═══ Records to use

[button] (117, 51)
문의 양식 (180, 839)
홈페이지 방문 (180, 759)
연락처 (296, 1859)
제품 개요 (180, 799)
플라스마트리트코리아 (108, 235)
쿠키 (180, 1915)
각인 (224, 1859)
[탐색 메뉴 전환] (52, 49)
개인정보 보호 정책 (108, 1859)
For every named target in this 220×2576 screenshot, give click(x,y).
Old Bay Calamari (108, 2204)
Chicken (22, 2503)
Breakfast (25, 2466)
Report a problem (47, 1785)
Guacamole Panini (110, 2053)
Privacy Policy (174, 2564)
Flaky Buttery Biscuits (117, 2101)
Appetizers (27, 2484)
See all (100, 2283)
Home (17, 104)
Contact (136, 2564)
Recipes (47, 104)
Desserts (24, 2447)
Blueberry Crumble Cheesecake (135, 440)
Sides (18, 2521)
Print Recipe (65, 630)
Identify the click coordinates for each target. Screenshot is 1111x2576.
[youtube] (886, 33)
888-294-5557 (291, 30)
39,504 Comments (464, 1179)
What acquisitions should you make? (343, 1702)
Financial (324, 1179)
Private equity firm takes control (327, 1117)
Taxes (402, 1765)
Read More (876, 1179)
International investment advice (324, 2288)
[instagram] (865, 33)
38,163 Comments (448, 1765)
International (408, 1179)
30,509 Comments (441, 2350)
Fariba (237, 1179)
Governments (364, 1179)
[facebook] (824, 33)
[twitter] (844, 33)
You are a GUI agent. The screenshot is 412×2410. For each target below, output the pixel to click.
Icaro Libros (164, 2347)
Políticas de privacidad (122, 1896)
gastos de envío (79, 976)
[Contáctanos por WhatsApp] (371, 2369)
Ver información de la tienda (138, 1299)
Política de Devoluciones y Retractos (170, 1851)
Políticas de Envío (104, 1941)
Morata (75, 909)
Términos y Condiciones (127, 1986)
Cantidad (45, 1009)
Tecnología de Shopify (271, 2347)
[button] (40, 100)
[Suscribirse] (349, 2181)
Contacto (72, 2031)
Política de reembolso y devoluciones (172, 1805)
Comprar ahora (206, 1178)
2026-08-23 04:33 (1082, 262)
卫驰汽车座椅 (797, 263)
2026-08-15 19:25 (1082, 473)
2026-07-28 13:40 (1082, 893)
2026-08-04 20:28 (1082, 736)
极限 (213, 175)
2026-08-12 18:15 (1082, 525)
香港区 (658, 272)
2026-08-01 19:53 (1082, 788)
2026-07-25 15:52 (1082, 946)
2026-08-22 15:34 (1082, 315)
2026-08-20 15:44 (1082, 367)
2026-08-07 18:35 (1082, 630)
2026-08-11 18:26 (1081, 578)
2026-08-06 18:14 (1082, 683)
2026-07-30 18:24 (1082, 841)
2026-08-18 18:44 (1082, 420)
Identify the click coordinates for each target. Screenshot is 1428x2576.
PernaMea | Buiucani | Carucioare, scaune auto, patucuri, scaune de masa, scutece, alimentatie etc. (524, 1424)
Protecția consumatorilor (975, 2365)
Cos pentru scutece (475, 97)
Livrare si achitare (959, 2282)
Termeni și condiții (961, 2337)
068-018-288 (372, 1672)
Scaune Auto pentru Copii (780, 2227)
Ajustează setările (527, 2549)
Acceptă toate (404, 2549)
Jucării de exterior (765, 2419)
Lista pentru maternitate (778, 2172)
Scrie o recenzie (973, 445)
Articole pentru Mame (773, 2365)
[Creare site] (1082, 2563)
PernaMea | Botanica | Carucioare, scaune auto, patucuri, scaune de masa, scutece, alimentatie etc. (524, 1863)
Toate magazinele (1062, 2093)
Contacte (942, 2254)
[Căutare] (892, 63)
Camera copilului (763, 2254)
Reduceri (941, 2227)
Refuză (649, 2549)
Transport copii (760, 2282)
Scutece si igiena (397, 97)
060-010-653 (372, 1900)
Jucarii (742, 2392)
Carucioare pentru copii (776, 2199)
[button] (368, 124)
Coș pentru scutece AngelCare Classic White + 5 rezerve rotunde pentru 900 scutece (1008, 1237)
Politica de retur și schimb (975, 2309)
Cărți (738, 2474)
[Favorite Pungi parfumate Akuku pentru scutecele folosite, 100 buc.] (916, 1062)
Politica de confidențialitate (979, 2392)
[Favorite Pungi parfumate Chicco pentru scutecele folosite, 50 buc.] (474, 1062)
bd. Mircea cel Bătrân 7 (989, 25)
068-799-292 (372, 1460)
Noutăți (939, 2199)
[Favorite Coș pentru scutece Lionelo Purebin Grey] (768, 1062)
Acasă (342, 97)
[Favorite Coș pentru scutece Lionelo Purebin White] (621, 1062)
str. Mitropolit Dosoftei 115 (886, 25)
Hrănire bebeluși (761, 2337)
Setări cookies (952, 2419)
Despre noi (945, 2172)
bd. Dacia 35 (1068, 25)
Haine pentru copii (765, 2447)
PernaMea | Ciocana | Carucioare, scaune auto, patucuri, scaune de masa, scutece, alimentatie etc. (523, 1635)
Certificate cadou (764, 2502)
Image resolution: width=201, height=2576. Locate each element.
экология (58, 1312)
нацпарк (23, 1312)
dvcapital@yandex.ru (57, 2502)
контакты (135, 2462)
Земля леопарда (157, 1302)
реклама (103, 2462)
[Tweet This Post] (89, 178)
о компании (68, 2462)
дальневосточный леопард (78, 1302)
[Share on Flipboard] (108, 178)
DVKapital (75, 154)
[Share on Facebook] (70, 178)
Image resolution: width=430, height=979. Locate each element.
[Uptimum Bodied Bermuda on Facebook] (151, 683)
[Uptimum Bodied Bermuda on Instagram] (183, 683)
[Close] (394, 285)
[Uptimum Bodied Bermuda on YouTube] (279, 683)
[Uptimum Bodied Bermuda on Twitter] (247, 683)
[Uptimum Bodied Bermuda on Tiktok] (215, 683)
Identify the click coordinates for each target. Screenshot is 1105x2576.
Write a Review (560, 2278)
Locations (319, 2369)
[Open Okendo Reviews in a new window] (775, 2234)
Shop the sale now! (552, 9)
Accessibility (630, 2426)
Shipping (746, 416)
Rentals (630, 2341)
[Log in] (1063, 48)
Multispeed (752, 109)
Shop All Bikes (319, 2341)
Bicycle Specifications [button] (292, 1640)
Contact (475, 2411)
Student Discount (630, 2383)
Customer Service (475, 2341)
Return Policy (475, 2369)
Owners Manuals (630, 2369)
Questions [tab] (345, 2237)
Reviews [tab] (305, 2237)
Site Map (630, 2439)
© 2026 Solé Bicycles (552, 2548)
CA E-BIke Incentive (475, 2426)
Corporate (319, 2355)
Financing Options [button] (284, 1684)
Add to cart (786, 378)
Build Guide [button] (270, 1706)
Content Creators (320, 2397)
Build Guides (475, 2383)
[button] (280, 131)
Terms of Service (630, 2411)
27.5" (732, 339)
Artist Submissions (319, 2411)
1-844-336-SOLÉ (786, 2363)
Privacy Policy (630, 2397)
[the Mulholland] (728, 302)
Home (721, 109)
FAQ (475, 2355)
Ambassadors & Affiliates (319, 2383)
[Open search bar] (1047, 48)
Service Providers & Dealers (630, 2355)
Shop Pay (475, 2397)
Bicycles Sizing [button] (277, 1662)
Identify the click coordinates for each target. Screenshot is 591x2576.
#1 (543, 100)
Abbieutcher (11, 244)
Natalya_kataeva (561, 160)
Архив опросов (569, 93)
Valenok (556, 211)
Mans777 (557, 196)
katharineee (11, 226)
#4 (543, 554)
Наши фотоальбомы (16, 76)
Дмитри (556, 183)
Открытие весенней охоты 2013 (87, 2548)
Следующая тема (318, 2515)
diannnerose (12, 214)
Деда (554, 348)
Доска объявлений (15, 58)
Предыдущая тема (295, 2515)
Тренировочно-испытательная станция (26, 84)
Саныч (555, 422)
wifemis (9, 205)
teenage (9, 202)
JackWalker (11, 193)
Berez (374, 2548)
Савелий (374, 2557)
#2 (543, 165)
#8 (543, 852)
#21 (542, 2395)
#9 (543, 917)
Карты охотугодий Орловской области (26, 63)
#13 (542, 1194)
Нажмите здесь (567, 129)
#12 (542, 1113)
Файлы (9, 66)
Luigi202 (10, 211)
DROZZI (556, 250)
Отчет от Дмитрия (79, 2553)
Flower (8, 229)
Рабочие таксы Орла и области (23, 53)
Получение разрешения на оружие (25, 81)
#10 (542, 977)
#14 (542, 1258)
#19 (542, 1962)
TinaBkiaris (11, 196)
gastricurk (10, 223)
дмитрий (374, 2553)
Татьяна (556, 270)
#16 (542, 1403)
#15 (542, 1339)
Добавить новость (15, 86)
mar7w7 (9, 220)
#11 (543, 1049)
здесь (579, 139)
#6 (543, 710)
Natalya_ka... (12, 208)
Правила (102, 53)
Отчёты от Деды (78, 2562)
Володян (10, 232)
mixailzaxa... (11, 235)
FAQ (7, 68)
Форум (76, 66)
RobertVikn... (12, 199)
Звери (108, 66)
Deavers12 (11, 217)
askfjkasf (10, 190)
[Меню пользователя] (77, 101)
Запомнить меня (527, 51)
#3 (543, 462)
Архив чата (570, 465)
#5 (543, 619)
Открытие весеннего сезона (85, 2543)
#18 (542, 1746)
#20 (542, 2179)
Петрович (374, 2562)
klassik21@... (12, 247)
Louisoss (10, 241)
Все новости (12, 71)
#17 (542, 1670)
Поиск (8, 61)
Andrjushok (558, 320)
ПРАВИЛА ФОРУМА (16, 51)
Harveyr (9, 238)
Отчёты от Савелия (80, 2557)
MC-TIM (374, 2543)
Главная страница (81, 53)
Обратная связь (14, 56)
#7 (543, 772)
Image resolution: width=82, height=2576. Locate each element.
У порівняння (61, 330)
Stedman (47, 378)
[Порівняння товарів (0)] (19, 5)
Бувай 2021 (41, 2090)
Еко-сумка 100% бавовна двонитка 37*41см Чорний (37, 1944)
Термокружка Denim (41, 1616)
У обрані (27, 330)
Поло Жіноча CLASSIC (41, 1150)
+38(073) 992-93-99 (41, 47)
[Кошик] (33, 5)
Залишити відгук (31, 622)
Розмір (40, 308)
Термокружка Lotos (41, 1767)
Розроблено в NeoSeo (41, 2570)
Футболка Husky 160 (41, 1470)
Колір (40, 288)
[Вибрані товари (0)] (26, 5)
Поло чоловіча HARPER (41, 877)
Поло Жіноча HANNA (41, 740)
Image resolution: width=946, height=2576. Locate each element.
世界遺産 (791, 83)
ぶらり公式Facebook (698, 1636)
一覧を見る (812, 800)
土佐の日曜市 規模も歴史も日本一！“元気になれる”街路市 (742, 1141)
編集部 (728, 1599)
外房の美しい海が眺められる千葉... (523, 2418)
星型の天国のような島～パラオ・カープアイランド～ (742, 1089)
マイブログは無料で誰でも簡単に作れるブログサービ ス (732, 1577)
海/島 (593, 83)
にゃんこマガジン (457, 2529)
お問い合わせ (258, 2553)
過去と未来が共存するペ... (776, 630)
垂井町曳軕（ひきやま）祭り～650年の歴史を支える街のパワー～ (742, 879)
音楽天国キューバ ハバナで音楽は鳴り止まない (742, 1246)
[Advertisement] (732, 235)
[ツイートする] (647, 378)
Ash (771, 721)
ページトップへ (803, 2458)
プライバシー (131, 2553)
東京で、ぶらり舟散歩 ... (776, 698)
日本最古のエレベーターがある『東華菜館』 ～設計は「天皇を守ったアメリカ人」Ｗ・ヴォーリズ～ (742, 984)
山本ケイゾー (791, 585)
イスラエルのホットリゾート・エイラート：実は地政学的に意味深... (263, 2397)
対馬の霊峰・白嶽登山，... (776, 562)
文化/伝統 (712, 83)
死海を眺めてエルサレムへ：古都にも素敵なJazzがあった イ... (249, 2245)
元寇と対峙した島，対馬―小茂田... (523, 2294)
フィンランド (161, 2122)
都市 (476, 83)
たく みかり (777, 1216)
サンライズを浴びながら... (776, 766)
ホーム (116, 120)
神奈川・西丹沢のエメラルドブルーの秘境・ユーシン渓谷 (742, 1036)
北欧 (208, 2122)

══════

Activity: Scan the entries for lines holding the string "Open", then copy every one of them.

The completed task:
[Open Okendo Reviews in a new window] (775, 2234)
[Open search bar] (1047, 48)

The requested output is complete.